In putting this accumulated knowledge to work, MacNeil paired the tried-and-tested with a series of tools more deliberately matched to particular tasks. “The one thing that’s the mainstay of the record is me playing through a Fender Princeton from 1950 that’s just pinned, that’s probably on every song,” MacNeil says. “I also have a Sunn Model T stack, a 1960s Vox combo, and an 1980s Hiwatt. We brought all of our toys.

“My ’52 Junior’s on a lot of stuff. I got a ’59 double-cutaway that we borrowed off some old guy that’s maybe the best-sounding guitar in Canada. I’ve been trying to buy it off this guy for years but he was kind enough to lend it. There’s something about ’59, there’s something magic about a lot of them. The TV Yellow double-cutaway was used for pretty much all my rhythm tracks, and I’ve got a newer Custom Shop Strat.

“I always play the Strat through something that I have no business playing it through, like the Sunn stack with all my fuzzes on. I make it sound very odd and angular. A lot of my lead stuff I did on one of those metal-neck Kramers – that’s just a weapon. It’s the ugliest guitar in the world, that dual brown stripe kind of thing, but it sounds great.

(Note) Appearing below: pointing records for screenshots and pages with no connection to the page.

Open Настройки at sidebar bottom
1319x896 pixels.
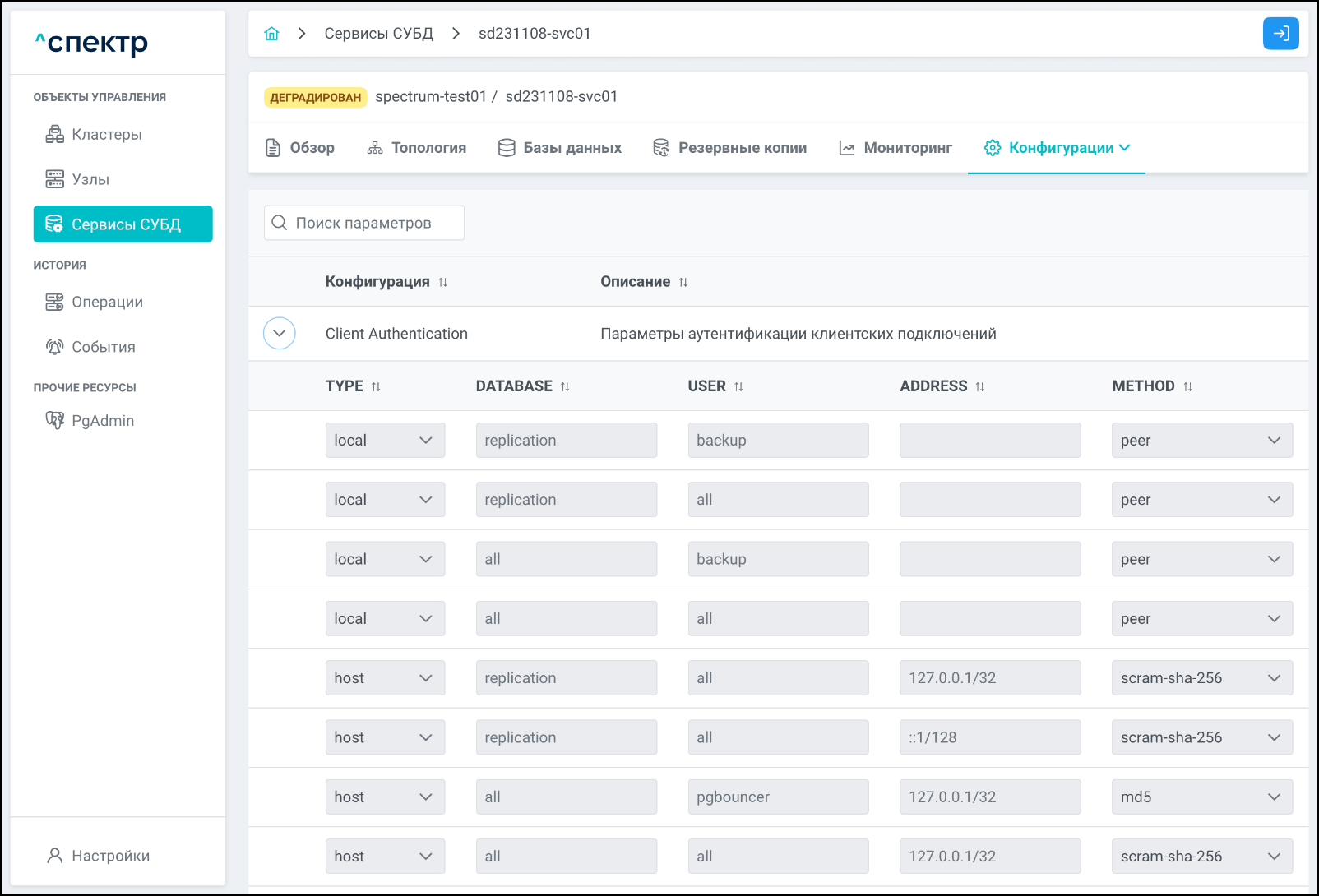[110, 856]
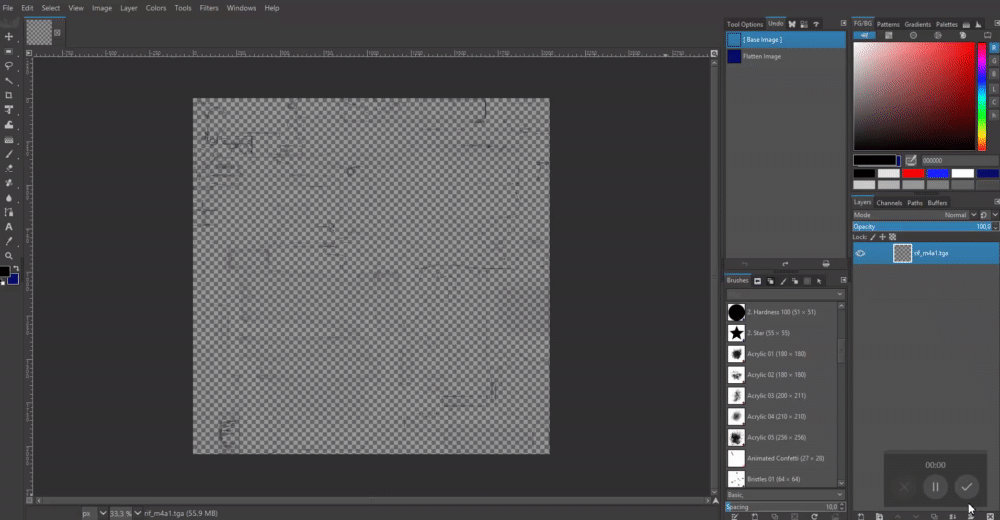
Task: Hide the rif_m4a1.tga layer via eye icon
Action: coord(861,253)
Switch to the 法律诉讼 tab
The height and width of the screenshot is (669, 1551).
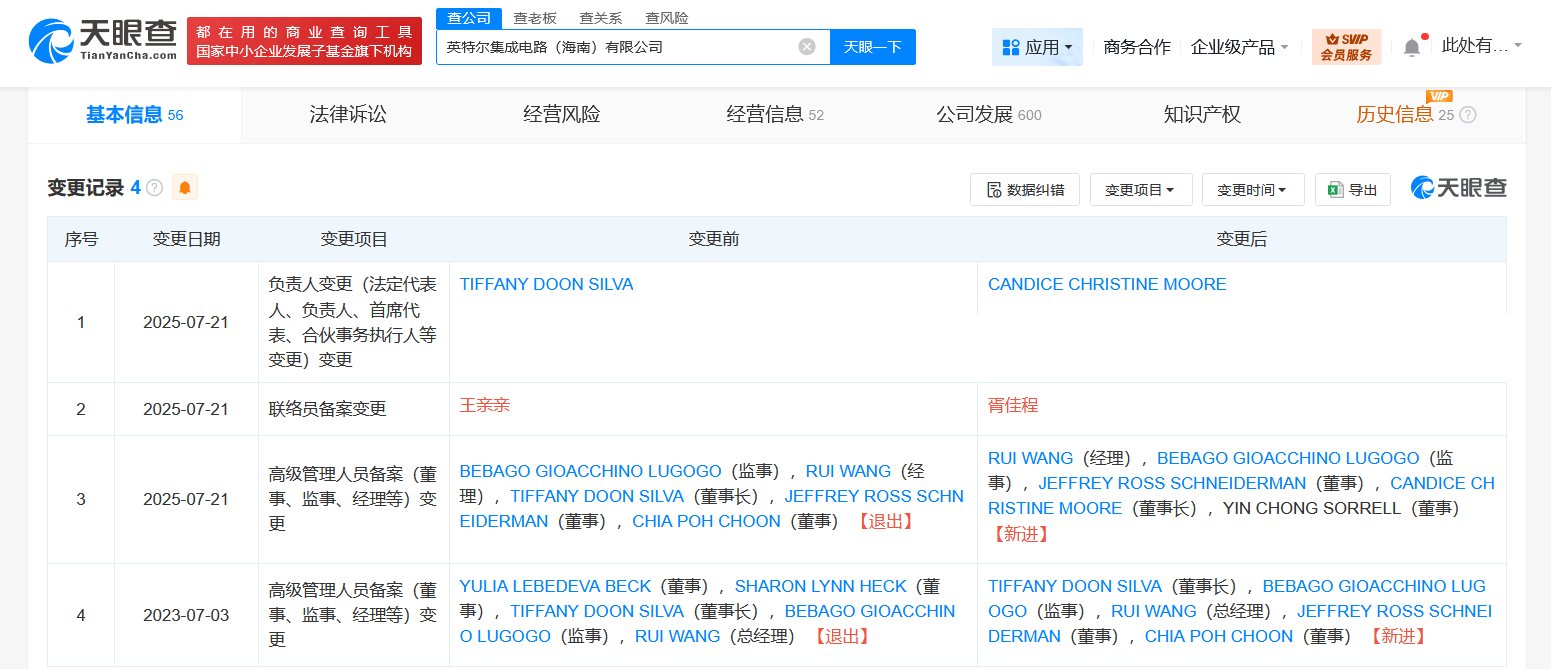click(348, 115)
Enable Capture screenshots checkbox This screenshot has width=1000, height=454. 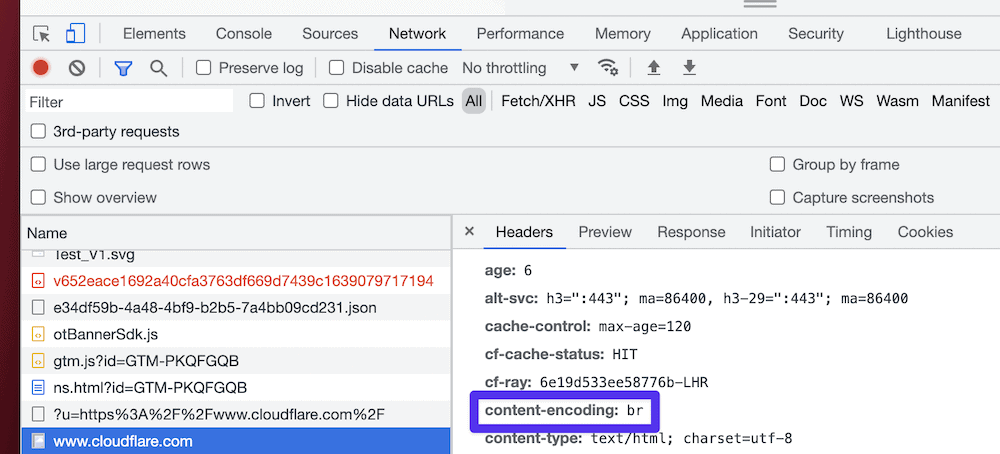(777, 197)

I used a 1970s ebony Les Paul Classic for the creamier leads, and then the more oddball guitar playing is a lot of 1960s Jazzmaster with gold-foils in it.”

In October, Alexisonfire will return to the UK for a series of shows, including a throwdown at Brixton Academy in London. Otherness presents challenges in terms of reformatting material for the road, but MacNeil isn’t really down to entertain them. For him, getting out on the road is a chance to push himself and, ideally, level a bunch of venues.

“I’ve got the most absurd pedalboard I’ve ever had, but I’m not really trying to dial in the tones from the record,” he says. “I’m doing versions of them but what’s more important about us playing live, to me, is being powerful. I’ve got two of those 1970s Marshall fridge cabinets, the 810s, and then I play my 1980s Hiwatt and the Sunn Model T. I’ve never been one for bringing a tonne of guitars but it certainly feels like the time to do it.”

Alexisonfire’s Otherness is out now through Dine Alone.